OR {TrendInTrend} | R Documentation |
An Odds Ratio Estimation Function
Description
Estimate causal odds ratio (OR) given trends in exposure prevalence and outcome frequencies of stratified data.
Usage
OR(n11, n10, n01, n00, bnull = c(-10, 0, 0), n_explore = 10,
noise_var = c(1, 1, 0.5), n_boot = 50, alpha = 0.05)
Arguments
n11 |
A G by Tn matrix with n11[i,j] being the count of treated subjects with an event within group i at time j. The number of strata is G and the number of time intervals is Tn. |
n10 |
A G by Tn matrix with n10[i,j] being the count of treated subjects without an event within group i at time j. |
n01 |
A G by Tn matrix with n01[i,j] being the count of untreated subjects with an event within group i at time j. |
n00 |
A G by Tn matrix with n00[i,j] being the count of untreated subjects without an event within group i at time j. |
bnull |
Initial values for beta0, beta1, beta2 for the optimization algorithm. Default is (-10,0,0). It is suggested the initial value of beta0 be set as a small negative number (-4 or smaller) for the rare outcome model to be computationally stable. |
n_explore |
Number of iterations in the optimization algorithm to stabilize the outputs. Default is 10. |
noise_var |
The optimization algorithm is iterated n_explore times. Results from the previous iteration with added Gaussian noise are set as the starting values for the new iteration. Bigger noise_var indicates larger variance for the Gaussian noise, meaning more exploration during the iterations. Default is (1,1,0.5). |
n_boot |
Number of bootstrap iterations to construct the confidence interval for the estimated odds ratio beta1. Default is 50. |
alpha |
(1-alpha) is the significance level of the confidence interval. Default is 0.05. |
Details
This function estimates the odds ratio parameter beta1 in the subject-specific model in Ji et al. (2017)

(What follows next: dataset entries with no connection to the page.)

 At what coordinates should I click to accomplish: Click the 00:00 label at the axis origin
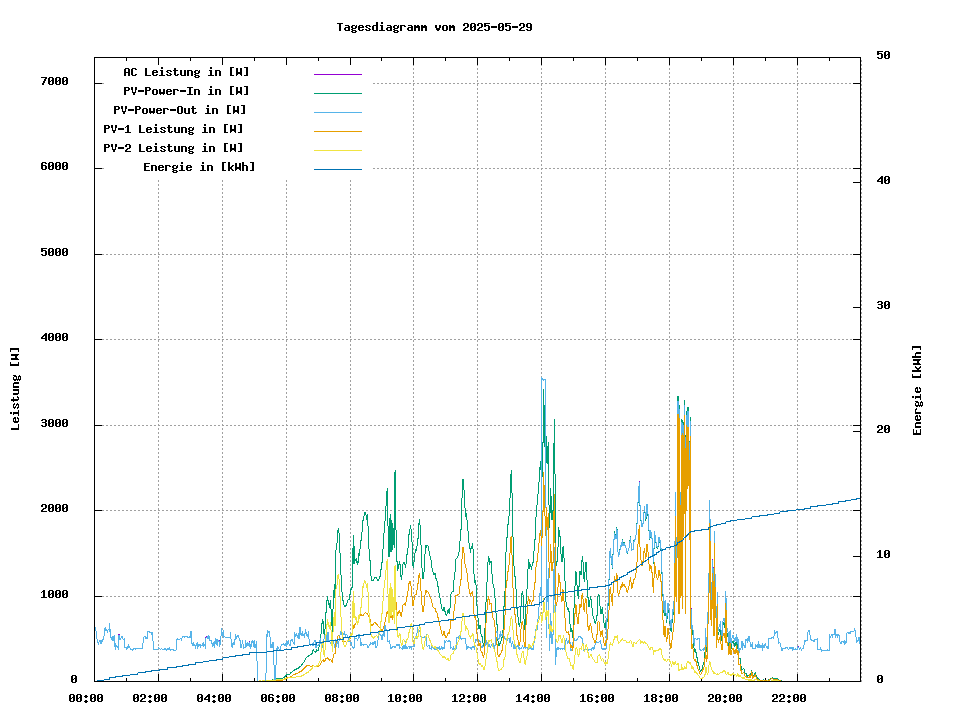click(x=86, y=698)
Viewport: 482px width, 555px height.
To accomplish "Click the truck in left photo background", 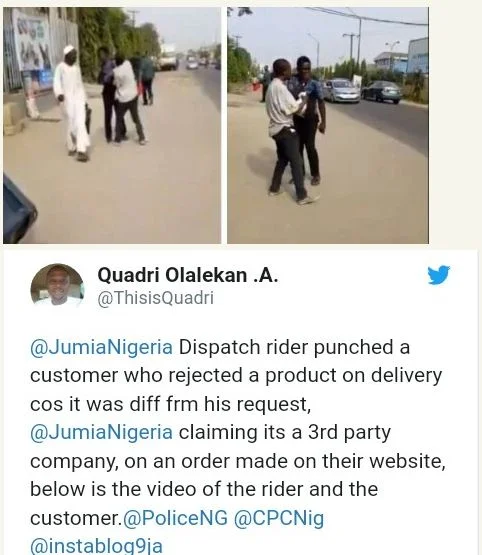I will pos(168,58).
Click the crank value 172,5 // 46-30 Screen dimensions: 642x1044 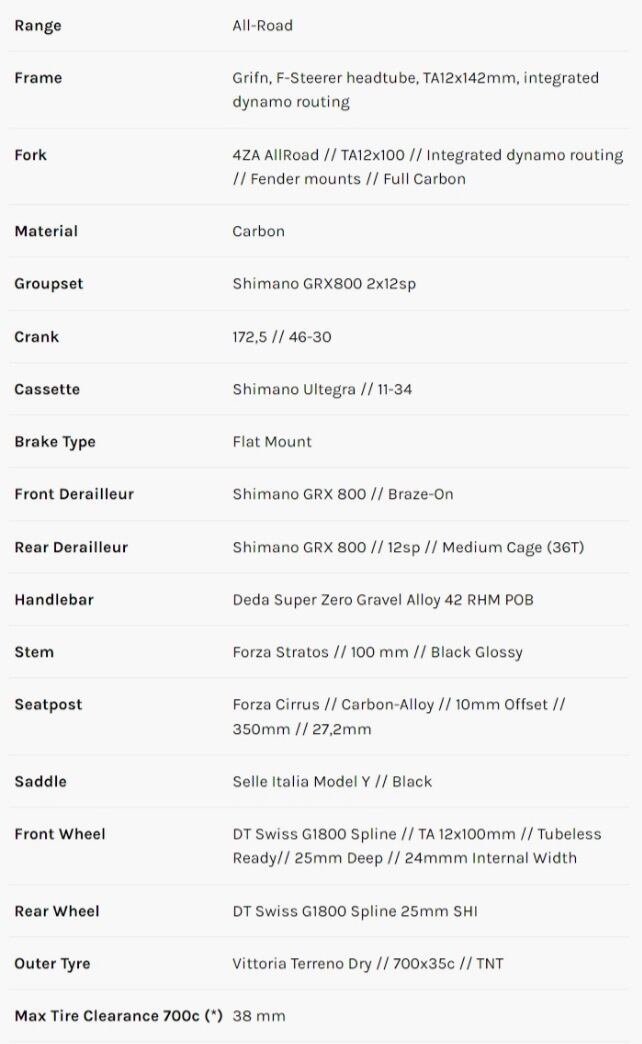coord(281,337)
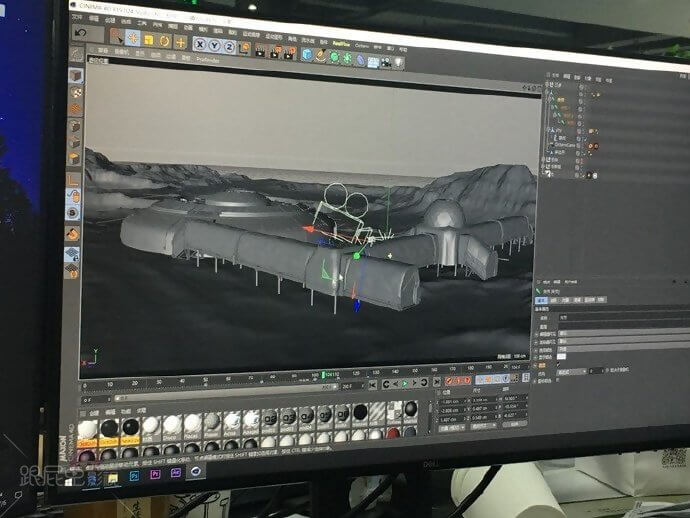Click the Undo arrow icon
This screenshot has width=690, height=518.
point(80,34)
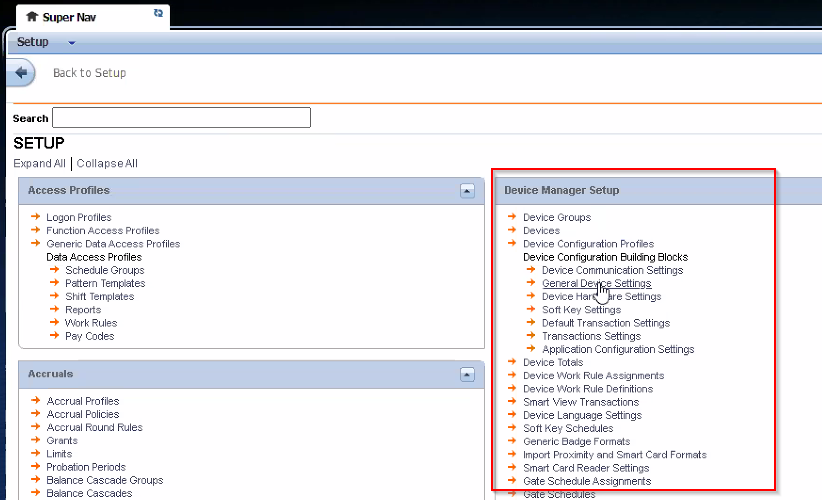Click the arrow icon beside Accrual Profiles

36,401
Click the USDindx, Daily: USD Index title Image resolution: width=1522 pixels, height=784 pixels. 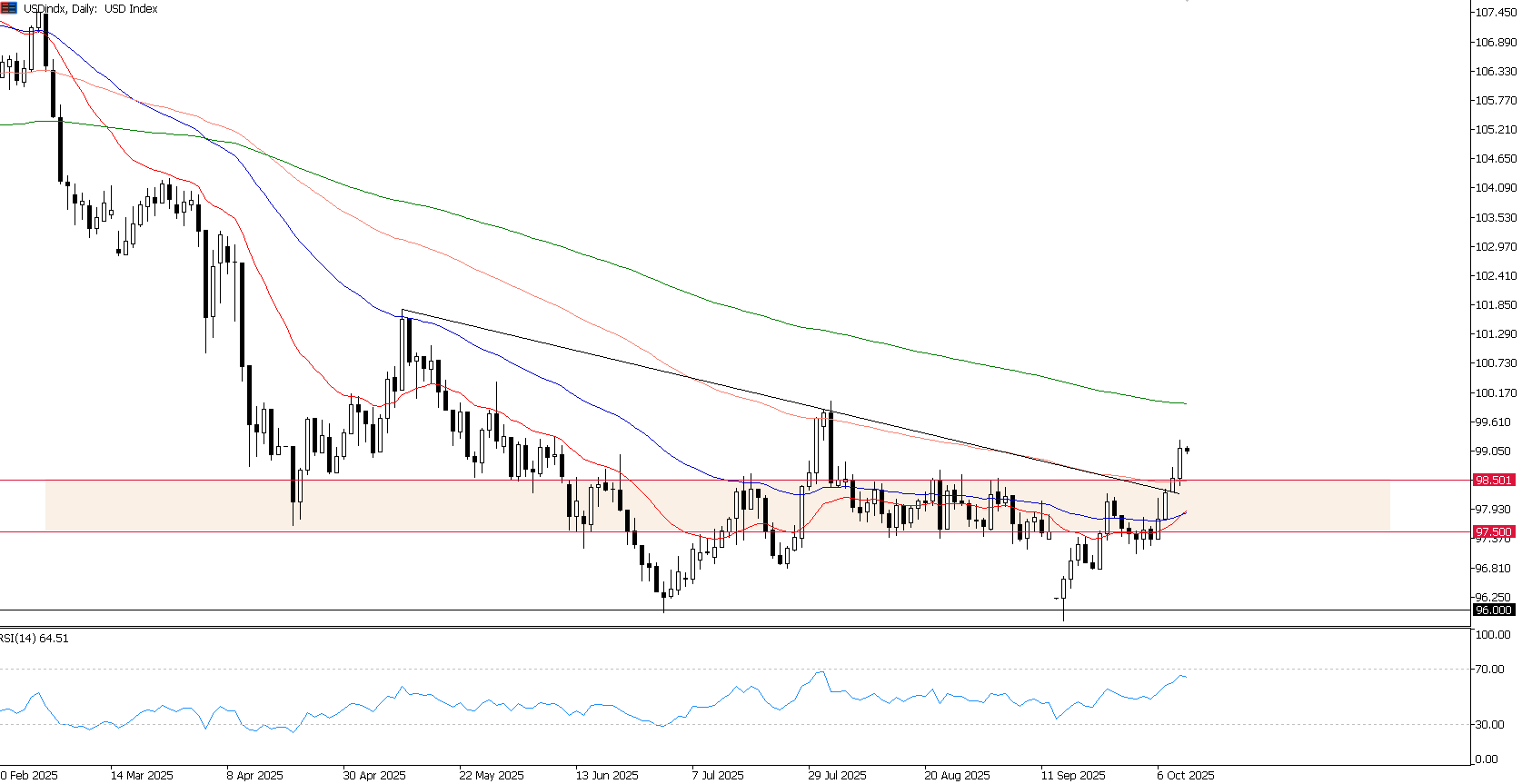[90, 8]
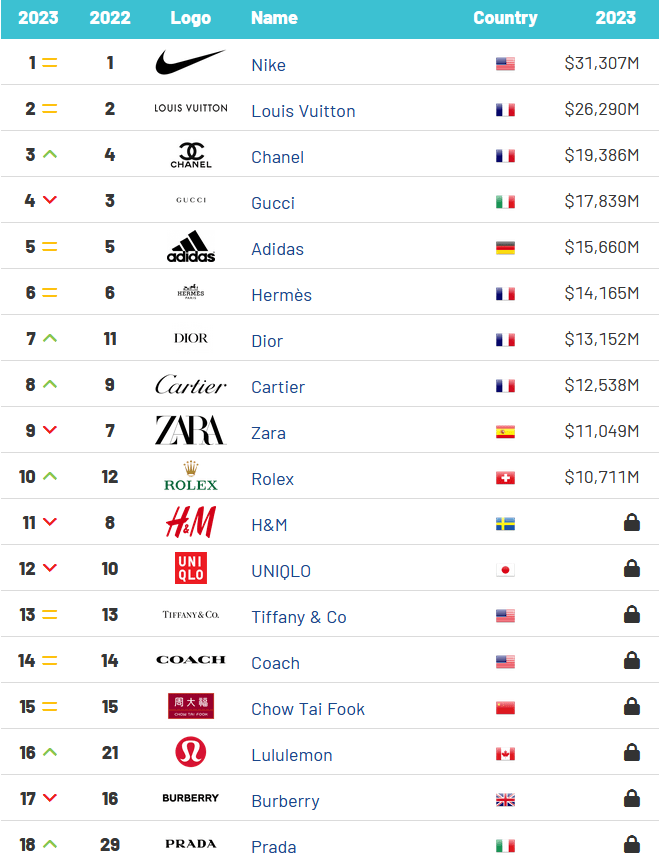Click the Zara wordmark logo

tap(190, 430)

logit(E[Y(it)|Z(it), G(i), X(it)])=beta0+Z(it)*beta1+t*beta2+X(it)\gamma
where Z(it)
and Y(it)
are the binary exposure and outcome variables for individual i
at time t
.
There are three caveats regarding the implementation. First, the trend-in-trend design works better when there are substantial exposure trend differences across strata. If the exposure trend is roughly parallel across strata, the method may fail to converge. Second, we recommend running the OR function for multiple starting points to evaluate the stability of the optimization algorithm. Third, the bootstrap confidence interval may have slightly lower coverage probability than the nominal significance level 1-alpha.
Value
beta |
Maximum likelihood estimators (MLE) for beta0, beta1, beta2. Beta1 is the estimated treatment-event odds ratio. Because we conduct n_explore iterations, the set of parameters that is associated with the highest log likelihood is the output. |
CI_beta1 |
1-alpha confidence interval for beta1. |
ll |
Log likelihood evaluated at the MLE. |
not_identified |
Equals 1 if the MLE is not identifiable or weakly identified. This could happen when there are multiple sets of parameters associated with the highest log likelihood, or the bootstrap confidence interval fails to cover the estimated beta1. |
References
Ji X, Small DS, Leonard CE, Hennessy S (2017). The Trend-in-trend Research Design for Causal Inference. Epidemiology 28(4), 529–536.
Ertefaie, A., Small, D., Ji, X., Leonard, C., Hennessy, S. (2018). Statistical Power for Trend-in-trend Design. Epidemiology 29(3), e21.
Ertefaie, A., Small, D., Leonard, C., Ji, X., Hennessy, S. (2018). Assumptions Underlying the Trend-in-Trend Research Design. Epidemiology 29(6), e52-e53.
Examples
data <- GenData()
n11 <- data[[1]]
n10 <- data[[2]]
n01 <- data[[3]]
n00 <- data[[4]]
results <- OR(n11,n10,n01,n00)